Passage provided: Begin

The numbers of PVBs that are suitable for HRT were not significantly different between the control and the patient group (patient group 4 [3–8]; control group 8 [4–25], P = 0.095). After 6 months of L‐T4 therapy, the amount of PVB which are suitable for HRT was not significantly affected (before therapy 5 [3–13]; after therapy 3 [1–7], P = 0.124).
Correlation Analysis
TSH was negatively correlated with SDNN (r =−0.690, P < 0.001) and TS (r =−0.324, P = 0.006) and positively correlated with TO (r = 0.321, P = 0.006; Fig. 1).
Figure 1.
Relationship between TSH and SDNN, TO and TS.
DISCUSSION
The major finding of this study is that HRV and HRT are reduced in patients with hypothyroidism. Six months of thyroid replacement therapy failed to improve these indirect indices of cardiac autonomic dysfunction.
The heart is richly innervated by afferent and efferent vagal and sympathetic fibers and is thus susceptible to autonomic influences. 22 The fact that changes in efferent autonomic traffic are largely under baroreceptor control explains why baroreceptor function is correlated with cardiac arrhythmias. 23 Baroreceptor reflex sensitivity (BRS), HRV, and HRT provide different information about cardiac autonomic function, and they are predictors of mortality in heart diseases. 24 Moreover, the moderate correlation between BRS and HRV (r = 0.63) suggests that the two measures explore different functions of autonomic control. 25
HRT is an indirect cardiac autonomic function test that estimates the heart rate fluctuations resulting from the stimulation of the baroreceptor arc after a single PVB. HRT is strongly correlated with spontaneous BRS, and it may be used instead of BRS. 26 The European Society of Cardiology considers HRT a marker of vagal activity and an independent indicator of total mortality. 27 It is known that TO and TS values have strong correlations with some of the HRV parameters including SDNN and RMSSD. 28
There are several studies in the current literature evaluating HRV in hypothyroidism. Nearly all of the studies showed reduced HRV in both subclinical and overt hypothyroidism. 7 , 8 , 9 , 10 , 11 , 12 , 13 , 14 , 15 , 16 These studies concluded that a sympathovagal imbalance was present by showing either increased sympathetic activity, 9 decreased sympathetic modulation, 7 , 8 , 14 , 15 increased vagal tone 10 or decreased vagal tone. 12 , 13 There is only one study that found no change in HRV in subclinical hypothyroid patients. 29 In our study, HRV was found to be reduced in subclinical and overt hypothyroid patients. Our findings are consistent with prior studies.

Passage provided: End

**Problems and tasks:**
**a)** Answer each question from the passage on hypothyroidism and heart rate:
(i) What correlation coefficient is reported between TSH and SDNN?
(ii) For how many months was L‐T4 therapy given?
(iii) Which body considers HRT a marker of vagal activity?
**b)** For each statement, say yes or no according to the passage on hypothyroidism and heart rate, and quote the words that decide it:
(i) Only one study found no change in HRV in subclinical hypothyroid patients.
(ii) Thyroid replacement therapy improved HRV and HRT.
(iii) TSH was positively correlated with TS.
Answer using only the passage on hypothyroidism and heart rate, with no outside knowledge.

Listed records: Begin

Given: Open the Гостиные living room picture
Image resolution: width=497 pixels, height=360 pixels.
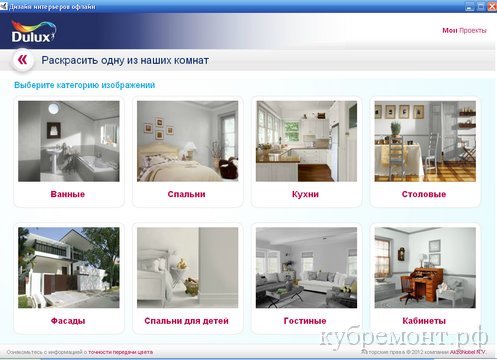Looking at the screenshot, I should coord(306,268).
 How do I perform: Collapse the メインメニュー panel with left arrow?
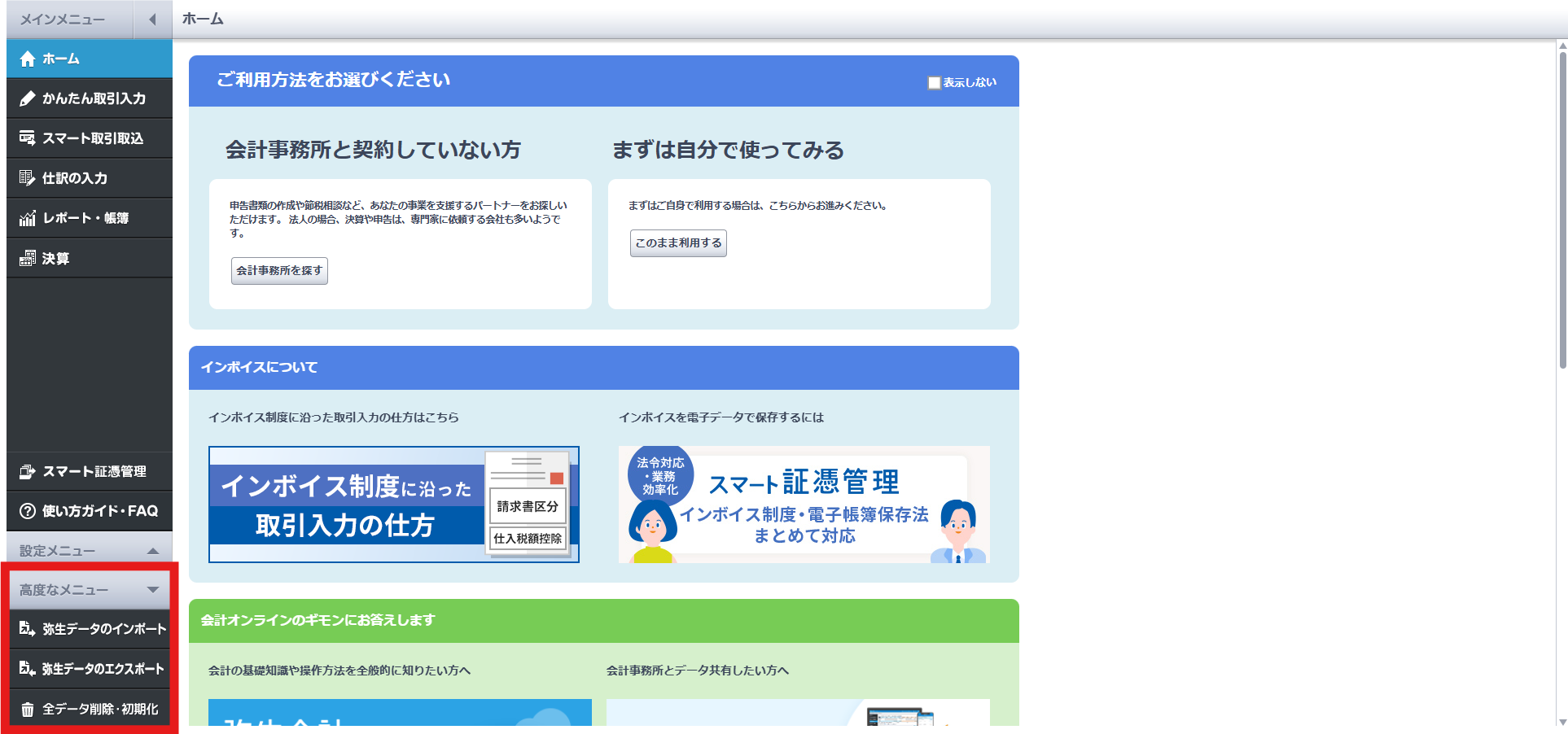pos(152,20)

Listed records: End

**Solutions:**
**a)**
(i) r = −0.690
(ii) 6 months
(iii) The European Society of Cardiology

**b)**
(i) Yes: "There is only one study that found no change in HRV in subclinical hypothyroid patients."
(ii) No: "Six months of thyroid replacement therapy failed to improve these indirect indices of cardiac autonomic dysfunction."
(iii) No: "TSH was negatively correlated with SDNN (r =−0.690, P < 0.001) and TS"